### DO THIS
Rewrite all the rows below, replacing "GUI agent" with "interface agent" wherever it appears and leaving everything else unchanged.

### DATA SECTION
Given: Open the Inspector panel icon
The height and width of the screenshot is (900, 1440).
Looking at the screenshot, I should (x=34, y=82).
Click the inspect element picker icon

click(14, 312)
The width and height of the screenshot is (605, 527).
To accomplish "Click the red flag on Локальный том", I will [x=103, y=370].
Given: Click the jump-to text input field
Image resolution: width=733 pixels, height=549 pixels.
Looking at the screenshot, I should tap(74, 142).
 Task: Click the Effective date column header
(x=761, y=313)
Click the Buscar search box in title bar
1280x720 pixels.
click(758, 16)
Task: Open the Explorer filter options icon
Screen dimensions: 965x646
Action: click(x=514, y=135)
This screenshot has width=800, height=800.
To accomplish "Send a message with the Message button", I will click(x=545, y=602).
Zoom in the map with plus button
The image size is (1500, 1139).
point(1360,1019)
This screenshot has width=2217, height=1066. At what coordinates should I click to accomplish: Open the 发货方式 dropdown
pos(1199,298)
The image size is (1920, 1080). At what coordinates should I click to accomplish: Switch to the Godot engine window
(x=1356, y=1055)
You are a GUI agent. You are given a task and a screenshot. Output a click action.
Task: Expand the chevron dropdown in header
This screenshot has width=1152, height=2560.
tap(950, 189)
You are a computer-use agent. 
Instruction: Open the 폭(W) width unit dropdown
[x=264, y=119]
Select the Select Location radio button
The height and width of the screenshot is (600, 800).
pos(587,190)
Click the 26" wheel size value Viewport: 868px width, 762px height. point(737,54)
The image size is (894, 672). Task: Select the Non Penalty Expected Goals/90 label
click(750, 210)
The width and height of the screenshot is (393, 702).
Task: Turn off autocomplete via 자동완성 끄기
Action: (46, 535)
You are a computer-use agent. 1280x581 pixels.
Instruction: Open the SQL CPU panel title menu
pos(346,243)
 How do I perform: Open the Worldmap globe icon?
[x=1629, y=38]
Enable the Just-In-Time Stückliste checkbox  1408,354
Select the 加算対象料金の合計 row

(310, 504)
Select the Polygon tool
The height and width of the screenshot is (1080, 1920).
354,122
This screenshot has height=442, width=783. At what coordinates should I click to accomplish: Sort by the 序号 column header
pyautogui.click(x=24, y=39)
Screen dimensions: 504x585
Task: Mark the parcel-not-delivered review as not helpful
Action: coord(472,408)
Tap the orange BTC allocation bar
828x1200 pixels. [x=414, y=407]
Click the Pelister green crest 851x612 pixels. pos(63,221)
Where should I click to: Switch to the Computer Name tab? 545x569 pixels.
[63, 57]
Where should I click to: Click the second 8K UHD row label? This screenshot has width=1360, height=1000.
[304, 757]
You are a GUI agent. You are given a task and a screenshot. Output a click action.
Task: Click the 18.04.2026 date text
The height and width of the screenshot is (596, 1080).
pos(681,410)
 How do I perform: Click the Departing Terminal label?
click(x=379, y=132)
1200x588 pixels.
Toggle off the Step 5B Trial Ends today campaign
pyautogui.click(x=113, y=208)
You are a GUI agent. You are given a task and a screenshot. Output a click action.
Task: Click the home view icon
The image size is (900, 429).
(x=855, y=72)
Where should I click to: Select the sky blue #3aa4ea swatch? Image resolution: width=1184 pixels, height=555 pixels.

### PROBLEM SOLUTION
Given: Open the Inspector panel icon
The height and width of the screenshot is (900, 1440).
Looking at the screenshot, I should (x=34, y=82).
Click the inspect element picker icon

click(14, 312)
The width and height of the screenshot is (605, 527).
To accomplish "Click the red flag on Локальный том", I will [x=103, y=370].
Given: Click the jump-to text input field
Image resolution: width=733 pixels, height=549 pixels.
Looking at the screenshot, I should tap(74, 142).
 Task: Click the Effective date column header
(x=761, y=313)
Click the Buscar search box in title bar
1280x720 pixels.
click(758, 16)
Task: Open the Explorer filter options icon
Screen dimensions: 965x646
Action: click(x=514, y=135)
This screenshot has width=800, height=800.
To accomplish "Send a message with the Message button", I will click(x=545, y=602).
Zoom in the map with plus button
The image size is (1500, 1139).
point(1360,1019)
This screenshot has width=2217, height=1066. At what coordinates should I click to accomplish: Open the 发货方式 dropdown
pos(1199,298)
The image size is (1920, 1080). At what coordinates should I click to accomplish: Switch to the Godot engine window
(x=1356, y=1055)
You are a interface agent. You are given a task and a screenshot. Output a click action.
Task: Expand the chevron dropdown in header
This screenshot has width=1152, height=2560.
tap(950, 189)
You are a computer-use agent. 
Instruction: Open the 폭(W) width unit dropdown
[x=264, y=119]
Select the Select Location radio button
The height and width of the screenshot is (600, 800).
pos(587,190)
Click the 26" wheel size value Viewport: 868px width, 762px height. point(737,54)
The image size is (894, 672). Task: Select the Non Penalty Expected Goals/90 label
click(750, 210)
The width and height of the screenshot is (393, 702).
Task: Turn off autocomplete via 자동완성 끄기
Action: (46, 535)
You are a computer-use agent. 1280x581 pixels.
Instruction: Open the SQL CPU panel title menu
pos(346,243)
 How do I perform: Open the Worldmap globe icon?
[x=1629, y=38]
Enable the Just-In-Time Stückliste checkbox  1408,354
Select the 加算対象料金の合計 row

(310, 504)
Select the Polygon tool
The height and width of the screenshot is (1080, 1920).
354,122
This screenshot has height=442, width=783. At what coordinates should I click to accomplish: Sort by the 序号 column header
pyautogui.click(x=24, y=39)
Screen dimensions: 504x585
Task: Mark the parcel-not-delivered review as not helpful
Action: coord(472,408)
Tap the orange BTC allocation bar
828x1200 pixels. [x=414, y=407]
Click the Pelister green crest 851x612 pixels. pos(63,221)
Where should I click to: Switch to the Computer Name tab? 545x569 pixels.
[63, 57]
Where should I click to: Click the second 8K UHD row label? This screenshot has width=1360, height=1000.
[304, 757]
You are a interface agent. You are given a task and a screenshot. Output a click action.
Task: Click the 18.04.2026 date text
The height and width of the screenshot is (596, 1080).
pos(681,410)
 How do I perform: Click the Departing Terminal label?
click(x=379, y=132)
1200x588 pixels.
Toggle off the Step 5B Trial Ends today campaign
pyautogui.click(x=113, y=208)
You are a interface agent. You are given a task and a screenshot. Output a click action.
Task: Click the home view icon
The image size is (900, 429).
(x=855, y=72)
Where should I click to: Select the sky blue #3aa4ea swatch? Image resolution: width=1184 pixels, height=555 pixels.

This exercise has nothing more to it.